How many partly owned offices or affiliates do you operate globally? Please list agency names and cities under the following headings.

  • Europe - Athens, Moscow, St. Petersberg, Helsinki
  • Middle East - Bahrain, Dubai, Jeddah, Kuwait City, Riyadh, Cairo, Jordan
  • Asia Pacific - Auckland, Canberra Aust.

What offices opened in 2006 or early 2007? (State when)
Sao Paulo, Brazil - February 2007; Mexico City - March 2007

What offices closed in 2006 or early 2007? (State when)

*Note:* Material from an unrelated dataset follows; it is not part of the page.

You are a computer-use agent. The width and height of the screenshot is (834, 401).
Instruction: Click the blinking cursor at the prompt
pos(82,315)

Which regions, US and globally, are growing, and why?
All regions, new client wins and organic business growth

How many practice areas do you have? Please list.
Seven practice areas: Public Affairs, Corporate, Healthcare, Social Marketing, Consumer Marketing and Entertainment, Technology

Which ones are new?

Of those, which ones are part of the core strategy of the agency?

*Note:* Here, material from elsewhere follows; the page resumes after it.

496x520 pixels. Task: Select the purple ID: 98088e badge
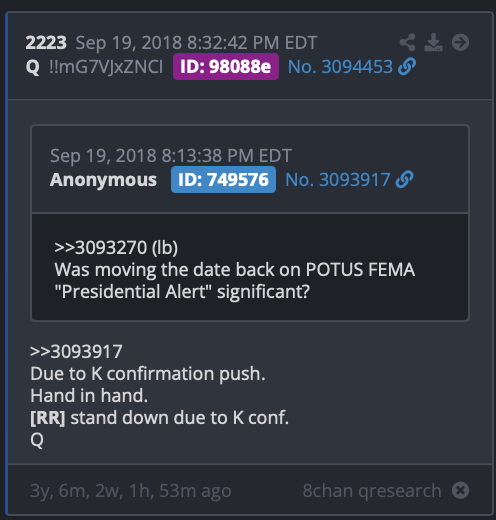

Which practice areas have been phased out in the past year?

What practice areas showed the most growth? Please elucidate.
Public Affairs, Healthcare, Entertainment, & Consumer Marketing, Technology

Which practice areas showed the least growth? Please elucidate.
Corporate & Social Marketing

What is the distribution of accounts across practice areas?

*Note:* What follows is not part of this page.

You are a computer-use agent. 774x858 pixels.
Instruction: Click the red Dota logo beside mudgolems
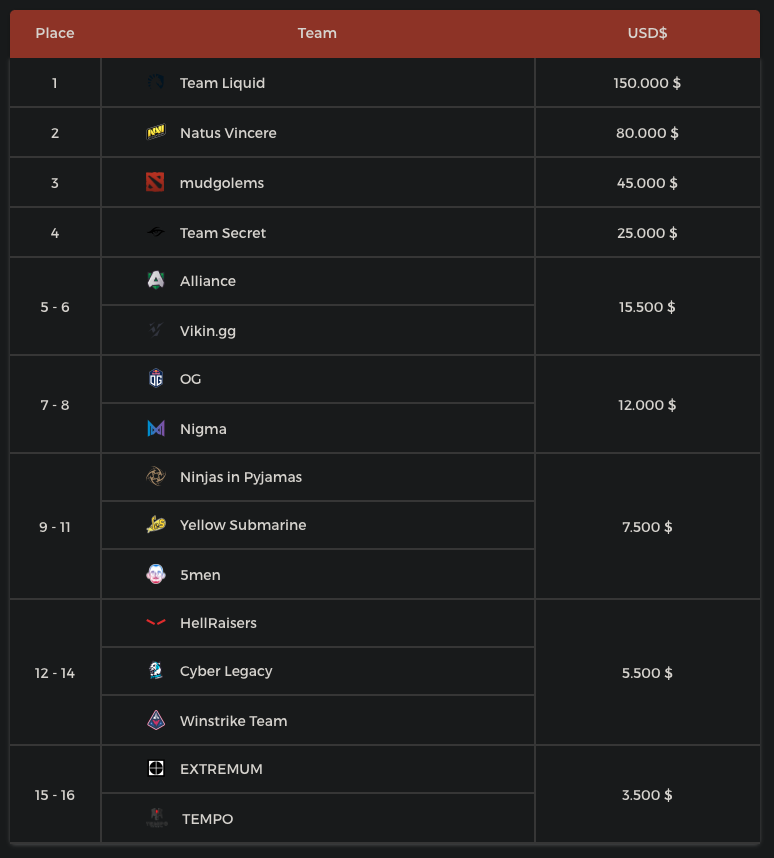tap(155, 183)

What key account wins did you have in 2006? If based outside the US, or are global, please state regions.
Lenovo, Intel, Pepsico, Motorola

Of your 2006 wins, how many were across three or more countries?
Lenovo, Intel, Motorola

What key accounts did you lose in 2006? If based outside the US, or are global, please state regions.
NIAID was the biggest loss for DC

Did you expand any existing accounts into new domestic or international markets or sectors?
J&J, Unilever, Nestle, BP, Ford, DuPont

What proportion of your clients are on a retainer?
Approx. 25%.

Has this changed over the past year?
Minimal change.


What was your 2006 global (including US) revenue?
$200 million - < $300 million

What was the % change over 2005 global revenue
Global revenue increased by more than 10%

What was your global profit margin in 2006?
Agency declined to give information.

What was your 2006 US revenue?
$100 million - < $200 million

What was the % change over 2005 US revenue?
Approximately 10%

What was your US profit margin in 2006?
Agency declined to give information.

Did you experience top-line or bottom-line growth in the past year, or both? Please elucidate.
Both top-line and bottom-line growth domestically and globally.

How much of your growth was organic, and how much was due to new business won?

How did your performance, in terms of revenue and growth, meet expectations you had for the year?
We exceeded our expectations/budgets.

Please briefly outline any initiatives undertaken in 2006 that add to your agency's story, such as staff development/training, fundraising/charitable initiatives, community programs, business partnerships, etc.
Our agency continues its emphasis of ongoing core curriculum training along with management training. We also offer continuing professional education run both internally and externally.

Managing for Performance:
Employees from all U.S. offices are eligible to participate in the corporate administered "Managing for Performance" program. This is a two-day intensive program that trains managers how to do the "right" things, while doing things right in their roles as people managers. In 2006 we conducted three sessions and approximately 60 managers at the EVP, SVP and VP levels completed the program.

Core Curriculum
Washington DC and New York require all entry-level and junior level associates (account coordinator, assistant account executive and account executives) to complete a series of Core Curriculum courses. Other U.S. offices teach several components of Core Curriculum but not each individual course.

Fundraising - We are a sponsor for the LaGrant Foundation's career development in 2008.